La experta en tecnología asume que dicho derechos, como el resto, implica responsabilidades, por lo que es importante tomar en cuenta que una opinión personal no puede limitar la privacidad, ir en contra de la reputación o el honor de un tercero.

«En México, la libertad de expresión está garantizada en los artículos 6 y 7 de la Constitución como un derecho inalienable al ser humano (…) Poder expresarte libremente, trae consigo la capacidad de escuchar a los demás, sin juicio y con respeto a la diversidad de pensamiento; sin tratar de imponer ideologías sino buscar en la empatía, la comunión de acuerdos para el bien común«, escribe.
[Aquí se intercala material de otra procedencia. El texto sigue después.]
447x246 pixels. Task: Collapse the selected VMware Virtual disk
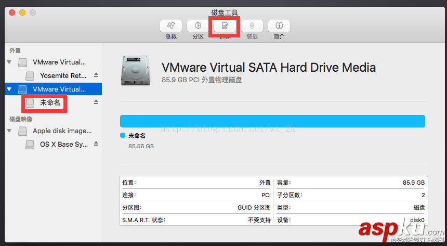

Motta sostiene, en ¡Estás en silencio, prende tu micrófono!, que si bien las Tecnologías de la Información y la Comunicación (TIC) han creado canales de comunicación, desde el gobierno prevalece tanto la falta de empatía como la violación de los derechos humanos de quienes ejercen su libertad de expresión como profesión y son considerados adversarios. «Esta nueva forma de censura es sólo una evolución del autoritarismo presidencialista…», agrega.

Así, extiende una invitación al lector a «prendar el micrófono», a profesar la ética como una «actividad permanente de la voluntad, como una decisión autónoma y sistemática»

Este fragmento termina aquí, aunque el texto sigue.